Step one: Get some wheat berries.  I ordered mine from Vitacost since you get a free $10 coupon when you create an account.  I didn't feel like spending good money on an experiment when I knew it might not work.

I used hard white wheat berries, but I wouldn't think it would make much difference what kind you use.

Step Two:  Get your blender ready to go.  Do not let the brand name of my blender fool you.  KitchenAid mixers are definitely 10 steps ahead of any other mixer, but their blenders?  Eh…not my favorite by any means.  All that to say – even if you have a cheap blender, it will probably work just fine.

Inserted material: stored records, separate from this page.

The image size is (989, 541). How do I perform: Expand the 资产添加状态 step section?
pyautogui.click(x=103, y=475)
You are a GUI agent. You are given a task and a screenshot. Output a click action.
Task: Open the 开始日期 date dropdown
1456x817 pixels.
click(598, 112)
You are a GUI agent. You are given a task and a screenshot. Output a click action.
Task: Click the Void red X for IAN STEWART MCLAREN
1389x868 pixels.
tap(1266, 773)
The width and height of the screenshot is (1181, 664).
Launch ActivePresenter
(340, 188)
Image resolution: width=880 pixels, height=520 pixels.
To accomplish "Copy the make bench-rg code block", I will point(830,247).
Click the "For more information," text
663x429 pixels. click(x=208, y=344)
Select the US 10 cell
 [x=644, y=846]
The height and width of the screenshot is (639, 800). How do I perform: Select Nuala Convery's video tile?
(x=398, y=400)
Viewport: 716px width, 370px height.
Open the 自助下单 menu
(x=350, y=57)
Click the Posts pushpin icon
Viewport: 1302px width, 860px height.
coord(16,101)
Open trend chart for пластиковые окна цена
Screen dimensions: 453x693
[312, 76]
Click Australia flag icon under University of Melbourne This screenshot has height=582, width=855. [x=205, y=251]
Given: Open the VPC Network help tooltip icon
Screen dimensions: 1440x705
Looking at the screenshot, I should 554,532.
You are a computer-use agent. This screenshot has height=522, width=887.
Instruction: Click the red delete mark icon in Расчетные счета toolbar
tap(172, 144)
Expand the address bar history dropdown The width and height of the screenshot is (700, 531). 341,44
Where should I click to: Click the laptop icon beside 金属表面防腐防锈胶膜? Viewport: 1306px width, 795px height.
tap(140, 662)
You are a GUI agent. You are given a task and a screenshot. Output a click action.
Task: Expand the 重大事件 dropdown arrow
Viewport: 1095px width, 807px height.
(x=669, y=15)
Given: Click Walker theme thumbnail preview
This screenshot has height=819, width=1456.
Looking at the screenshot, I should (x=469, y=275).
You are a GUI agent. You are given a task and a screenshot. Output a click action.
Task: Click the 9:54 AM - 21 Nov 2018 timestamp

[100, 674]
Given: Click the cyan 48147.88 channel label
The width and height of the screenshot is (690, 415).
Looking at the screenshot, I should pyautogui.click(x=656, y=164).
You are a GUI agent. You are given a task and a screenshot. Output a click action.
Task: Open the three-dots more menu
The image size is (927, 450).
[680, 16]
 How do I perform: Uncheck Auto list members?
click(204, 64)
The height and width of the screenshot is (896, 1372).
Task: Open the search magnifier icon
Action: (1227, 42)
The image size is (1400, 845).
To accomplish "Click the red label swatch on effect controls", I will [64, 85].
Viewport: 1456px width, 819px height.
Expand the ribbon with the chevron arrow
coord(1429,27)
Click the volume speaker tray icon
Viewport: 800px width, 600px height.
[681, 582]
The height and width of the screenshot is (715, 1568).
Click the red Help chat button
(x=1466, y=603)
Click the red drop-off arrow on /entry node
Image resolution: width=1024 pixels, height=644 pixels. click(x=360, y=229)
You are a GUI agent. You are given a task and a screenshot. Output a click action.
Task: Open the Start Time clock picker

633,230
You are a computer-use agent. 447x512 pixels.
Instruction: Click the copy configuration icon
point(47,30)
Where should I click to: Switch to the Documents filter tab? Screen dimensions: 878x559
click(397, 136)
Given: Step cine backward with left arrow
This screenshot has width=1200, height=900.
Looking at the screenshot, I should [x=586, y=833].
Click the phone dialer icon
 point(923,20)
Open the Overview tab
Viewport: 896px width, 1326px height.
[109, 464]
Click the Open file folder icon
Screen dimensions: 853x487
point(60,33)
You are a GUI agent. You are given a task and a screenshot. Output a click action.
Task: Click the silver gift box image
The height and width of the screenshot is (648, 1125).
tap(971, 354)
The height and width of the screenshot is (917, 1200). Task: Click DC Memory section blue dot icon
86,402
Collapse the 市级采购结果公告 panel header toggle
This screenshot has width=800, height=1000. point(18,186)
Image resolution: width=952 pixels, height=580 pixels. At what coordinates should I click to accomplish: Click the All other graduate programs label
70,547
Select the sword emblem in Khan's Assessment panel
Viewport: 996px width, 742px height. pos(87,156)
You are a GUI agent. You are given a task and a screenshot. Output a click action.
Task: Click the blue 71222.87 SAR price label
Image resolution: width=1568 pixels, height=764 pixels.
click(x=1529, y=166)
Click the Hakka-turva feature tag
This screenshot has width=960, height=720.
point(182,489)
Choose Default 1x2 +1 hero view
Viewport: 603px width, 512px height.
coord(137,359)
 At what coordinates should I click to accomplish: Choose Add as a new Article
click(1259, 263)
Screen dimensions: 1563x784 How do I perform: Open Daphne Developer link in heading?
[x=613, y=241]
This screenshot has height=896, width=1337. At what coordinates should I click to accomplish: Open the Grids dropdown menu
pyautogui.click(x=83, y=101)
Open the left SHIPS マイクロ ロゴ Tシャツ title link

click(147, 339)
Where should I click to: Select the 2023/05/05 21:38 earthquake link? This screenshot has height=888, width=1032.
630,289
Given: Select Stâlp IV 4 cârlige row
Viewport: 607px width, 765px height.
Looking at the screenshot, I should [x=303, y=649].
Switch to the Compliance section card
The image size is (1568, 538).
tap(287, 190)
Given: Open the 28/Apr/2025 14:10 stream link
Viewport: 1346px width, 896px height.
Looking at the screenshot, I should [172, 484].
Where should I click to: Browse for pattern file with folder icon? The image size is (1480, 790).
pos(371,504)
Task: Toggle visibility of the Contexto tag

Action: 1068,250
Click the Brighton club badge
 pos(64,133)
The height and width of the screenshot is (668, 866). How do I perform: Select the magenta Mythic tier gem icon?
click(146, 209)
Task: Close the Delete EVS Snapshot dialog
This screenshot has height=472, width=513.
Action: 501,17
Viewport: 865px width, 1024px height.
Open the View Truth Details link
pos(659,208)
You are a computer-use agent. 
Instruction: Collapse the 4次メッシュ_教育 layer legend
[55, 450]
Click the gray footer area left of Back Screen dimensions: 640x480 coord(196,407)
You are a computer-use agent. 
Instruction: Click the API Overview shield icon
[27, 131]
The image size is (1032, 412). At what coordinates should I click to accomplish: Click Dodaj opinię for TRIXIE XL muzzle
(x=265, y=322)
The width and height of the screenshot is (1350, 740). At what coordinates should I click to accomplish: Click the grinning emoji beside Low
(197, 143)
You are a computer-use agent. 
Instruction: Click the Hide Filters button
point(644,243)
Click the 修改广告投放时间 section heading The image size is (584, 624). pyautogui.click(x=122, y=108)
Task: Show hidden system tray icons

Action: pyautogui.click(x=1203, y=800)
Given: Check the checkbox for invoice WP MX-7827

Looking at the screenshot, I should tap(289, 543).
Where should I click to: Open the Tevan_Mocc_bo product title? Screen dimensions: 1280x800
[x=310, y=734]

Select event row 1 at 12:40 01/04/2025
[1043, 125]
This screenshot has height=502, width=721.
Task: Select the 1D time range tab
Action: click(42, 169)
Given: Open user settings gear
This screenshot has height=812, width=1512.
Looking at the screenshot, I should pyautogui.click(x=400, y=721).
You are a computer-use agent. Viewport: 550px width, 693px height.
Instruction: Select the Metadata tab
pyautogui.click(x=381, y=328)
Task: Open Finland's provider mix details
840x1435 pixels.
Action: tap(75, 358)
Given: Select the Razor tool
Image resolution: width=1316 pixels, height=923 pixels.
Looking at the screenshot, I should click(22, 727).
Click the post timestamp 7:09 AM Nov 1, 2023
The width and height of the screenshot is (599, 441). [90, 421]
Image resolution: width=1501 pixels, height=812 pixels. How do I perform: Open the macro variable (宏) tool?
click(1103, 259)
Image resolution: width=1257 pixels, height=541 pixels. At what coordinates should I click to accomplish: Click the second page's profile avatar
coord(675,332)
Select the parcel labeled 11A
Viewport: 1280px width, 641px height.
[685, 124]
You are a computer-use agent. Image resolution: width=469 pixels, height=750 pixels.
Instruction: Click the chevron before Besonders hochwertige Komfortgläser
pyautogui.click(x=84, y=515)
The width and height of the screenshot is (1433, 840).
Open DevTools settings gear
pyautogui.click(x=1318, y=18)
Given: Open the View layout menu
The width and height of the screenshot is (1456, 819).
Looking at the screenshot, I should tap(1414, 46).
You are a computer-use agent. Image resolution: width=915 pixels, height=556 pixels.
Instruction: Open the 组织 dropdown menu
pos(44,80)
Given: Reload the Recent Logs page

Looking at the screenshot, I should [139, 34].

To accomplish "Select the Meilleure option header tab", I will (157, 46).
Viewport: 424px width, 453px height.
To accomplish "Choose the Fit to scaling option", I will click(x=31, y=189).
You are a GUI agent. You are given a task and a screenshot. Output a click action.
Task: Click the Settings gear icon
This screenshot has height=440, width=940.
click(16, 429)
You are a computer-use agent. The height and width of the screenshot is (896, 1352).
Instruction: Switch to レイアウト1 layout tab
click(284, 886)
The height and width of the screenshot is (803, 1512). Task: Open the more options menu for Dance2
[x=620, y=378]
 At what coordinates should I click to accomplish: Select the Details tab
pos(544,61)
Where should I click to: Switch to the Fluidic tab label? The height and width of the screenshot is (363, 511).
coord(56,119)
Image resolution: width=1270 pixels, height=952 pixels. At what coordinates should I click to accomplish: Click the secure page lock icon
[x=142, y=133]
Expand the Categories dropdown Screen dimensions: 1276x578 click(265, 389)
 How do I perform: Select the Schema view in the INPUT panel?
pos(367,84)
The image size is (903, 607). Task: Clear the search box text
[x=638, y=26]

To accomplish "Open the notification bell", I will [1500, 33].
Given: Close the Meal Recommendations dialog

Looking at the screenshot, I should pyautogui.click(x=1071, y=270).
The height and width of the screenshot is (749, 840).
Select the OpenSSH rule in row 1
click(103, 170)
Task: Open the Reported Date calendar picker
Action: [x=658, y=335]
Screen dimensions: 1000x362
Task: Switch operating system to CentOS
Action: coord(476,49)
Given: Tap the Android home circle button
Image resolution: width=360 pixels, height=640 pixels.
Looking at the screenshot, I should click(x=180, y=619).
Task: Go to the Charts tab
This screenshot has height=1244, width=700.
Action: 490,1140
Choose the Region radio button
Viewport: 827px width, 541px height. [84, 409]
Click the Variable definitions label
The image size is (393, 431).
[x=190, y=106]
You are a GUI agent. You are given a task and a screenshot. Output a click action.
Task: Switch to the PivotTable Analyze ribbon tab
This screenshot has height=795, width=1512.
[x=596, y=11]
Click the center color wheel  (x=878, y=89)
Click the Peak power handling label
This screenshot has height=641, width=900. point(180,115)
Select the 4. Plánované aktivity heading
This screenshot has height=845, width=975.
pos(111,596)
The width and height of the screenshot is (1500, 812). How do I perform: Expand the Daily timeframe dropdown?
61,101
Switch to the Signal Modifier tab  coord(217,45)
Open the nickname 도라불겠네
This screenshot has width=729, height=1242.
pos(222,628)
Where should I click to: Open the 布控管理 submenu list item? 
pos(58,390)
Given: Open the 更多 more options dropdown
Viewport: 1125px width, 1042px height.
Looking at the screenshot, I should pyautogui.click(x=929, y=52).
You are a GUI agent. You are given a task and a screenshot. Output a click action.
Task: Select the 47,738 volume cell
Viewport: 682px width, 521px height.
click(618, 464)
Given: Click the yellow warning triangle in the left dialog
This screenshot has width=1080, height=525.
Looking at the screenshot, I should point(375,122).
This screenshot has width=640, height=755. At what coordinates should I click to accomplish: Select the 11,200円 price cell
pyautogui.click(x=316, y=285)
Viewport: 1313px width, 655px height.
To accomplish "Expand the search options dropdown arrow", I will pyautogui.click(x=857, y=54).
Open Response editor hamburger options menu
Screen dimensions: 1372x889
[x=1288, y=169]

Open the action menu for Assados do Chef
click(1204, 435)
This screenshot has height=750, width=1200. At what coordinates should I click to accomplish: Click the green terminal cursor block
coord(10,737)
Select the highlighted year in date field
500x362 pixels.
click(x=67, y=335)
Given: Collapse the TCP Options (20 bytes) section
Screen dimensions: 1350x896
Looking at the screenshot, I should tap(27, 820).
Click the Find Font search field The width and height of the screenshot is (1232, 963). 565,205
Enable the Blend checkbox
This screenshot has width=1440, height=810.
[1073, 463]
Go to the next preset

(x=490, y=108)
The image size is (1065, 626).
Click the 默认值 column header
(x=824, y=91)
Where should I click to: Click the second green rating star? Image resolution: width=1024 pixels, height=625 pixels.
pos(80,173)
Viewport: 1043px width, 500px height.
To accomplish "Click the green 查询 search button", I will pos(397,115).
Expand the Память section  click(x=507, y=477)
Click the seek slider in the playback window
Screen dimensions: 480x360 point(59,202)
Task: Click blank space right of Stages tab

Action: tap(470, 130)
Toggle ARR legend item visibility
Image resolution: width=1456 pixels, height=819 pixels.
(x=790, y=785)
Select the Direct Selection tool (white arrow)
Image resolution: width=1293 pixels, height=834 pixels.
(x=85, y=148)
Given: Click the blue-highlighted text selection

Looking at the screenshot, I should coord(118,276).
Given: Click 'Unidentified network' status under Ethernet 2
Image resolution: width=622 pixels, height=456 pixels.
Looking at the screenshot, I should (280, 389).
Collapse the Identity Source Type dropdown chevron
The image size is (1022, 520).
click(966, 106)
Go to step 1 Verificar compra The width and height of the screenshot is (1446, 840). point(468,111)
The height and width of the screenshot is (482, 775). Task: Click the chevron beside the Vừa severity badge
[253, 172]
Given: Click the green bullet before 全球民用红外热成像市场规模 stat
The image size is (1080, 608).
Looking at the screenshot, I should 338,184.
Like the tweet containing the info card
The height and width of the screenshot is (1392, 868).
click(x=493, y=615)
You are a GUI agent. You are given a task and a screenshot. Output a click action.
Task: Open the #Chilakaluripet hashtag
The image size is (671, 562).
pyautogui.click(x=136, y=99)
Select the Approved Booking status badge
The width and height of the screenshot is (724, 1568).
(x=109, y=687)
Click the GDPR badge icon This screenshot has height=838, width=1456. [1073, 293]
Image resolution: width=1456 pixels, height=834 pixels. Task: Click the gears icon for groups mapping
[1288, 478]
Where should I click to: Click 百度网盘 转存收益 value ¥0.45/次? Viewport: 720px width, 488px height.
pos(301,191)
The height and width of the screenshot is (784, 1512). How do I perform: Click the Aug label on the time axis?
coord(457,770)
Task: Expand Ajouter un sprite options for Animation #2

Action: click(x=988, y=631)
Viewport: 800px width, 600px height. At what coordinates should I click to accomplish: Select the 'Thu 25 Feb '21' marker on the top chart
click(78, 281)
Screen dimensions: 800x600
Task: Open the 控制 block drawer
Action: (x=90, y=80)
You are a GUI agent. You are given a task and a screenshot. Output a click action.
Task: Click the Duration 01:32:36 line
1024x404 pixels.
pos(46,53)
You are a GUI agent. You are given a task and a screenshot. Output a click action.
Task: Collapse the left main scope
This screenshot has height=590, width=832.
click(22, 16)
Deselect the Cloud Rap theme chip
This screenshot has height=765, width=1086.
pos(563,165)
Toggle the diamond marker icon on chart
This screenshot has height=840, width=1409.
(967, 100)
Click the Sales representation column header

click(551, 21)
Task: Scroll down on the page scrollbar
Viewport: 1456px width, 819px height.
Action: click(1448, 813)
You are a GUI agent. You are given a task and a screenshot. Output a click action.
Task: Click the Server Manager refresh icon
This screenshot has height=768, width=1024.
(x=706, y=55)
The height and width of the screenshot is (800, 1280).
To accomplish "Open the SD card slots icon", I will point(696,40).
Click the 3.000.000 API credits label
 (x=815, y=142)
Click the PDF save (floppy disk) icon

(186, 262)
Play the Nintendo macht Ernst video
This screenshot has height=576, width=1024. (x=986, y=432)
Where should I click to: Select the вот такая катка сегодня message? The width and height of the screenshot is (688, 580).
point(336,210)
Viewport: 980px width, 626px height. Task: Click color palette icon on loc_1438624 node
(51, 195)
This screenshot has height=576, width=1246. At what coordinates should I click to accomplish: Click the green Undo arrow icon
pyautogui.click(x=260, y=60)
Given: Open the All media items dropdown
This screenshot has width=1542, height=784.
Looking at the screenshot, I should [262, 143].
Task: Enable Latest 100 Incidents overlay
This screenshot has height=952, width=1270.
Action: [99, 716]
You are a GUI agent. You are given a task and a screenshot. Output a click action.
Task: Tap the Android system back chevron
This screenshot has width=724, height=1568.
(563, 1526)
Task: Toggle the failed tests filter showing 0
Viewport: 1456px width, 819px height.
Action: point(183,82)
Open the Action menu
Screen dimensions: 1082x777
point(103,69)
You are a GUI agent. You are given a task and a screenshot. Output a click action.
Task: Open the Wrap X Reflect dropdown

Step 3:   Add the wheat berries and start grinding.  I only ground about a cup at a time.  The wheat berries jumped so high when I turned it on that I was afraid if I added any more the flour would start flying out the top of the blender.

Step four: I found that I needed to let it run on high for about 2 minutes. If I ground for less time it still had chunks. And if I ground for more time, it didn't seem to get any more fine, but the motor started heating up the flour.

Step five: Bake some bread or rolls using your favorite whole wheat bread recipe.  I actually made some of both.  My bread didn't turn out too pretty, but you get the idea.



My conclusion:  The blender definitely does not get the flour very fine.  The dough feels very gritty when you're working with it.  But as you can see from the pictures, it is still very useable.  (How pretty your bread turns out just depends on how good of a cook you are – which I'm obviously not the greatest!)

I'm very curious now to try out a recipe I saw for Blender Pancakes!  You grind the wheat in the blender along with the other pancake ingredients and then pour them onto the griddle!

Maybe soon you'll see a post on how that turned out!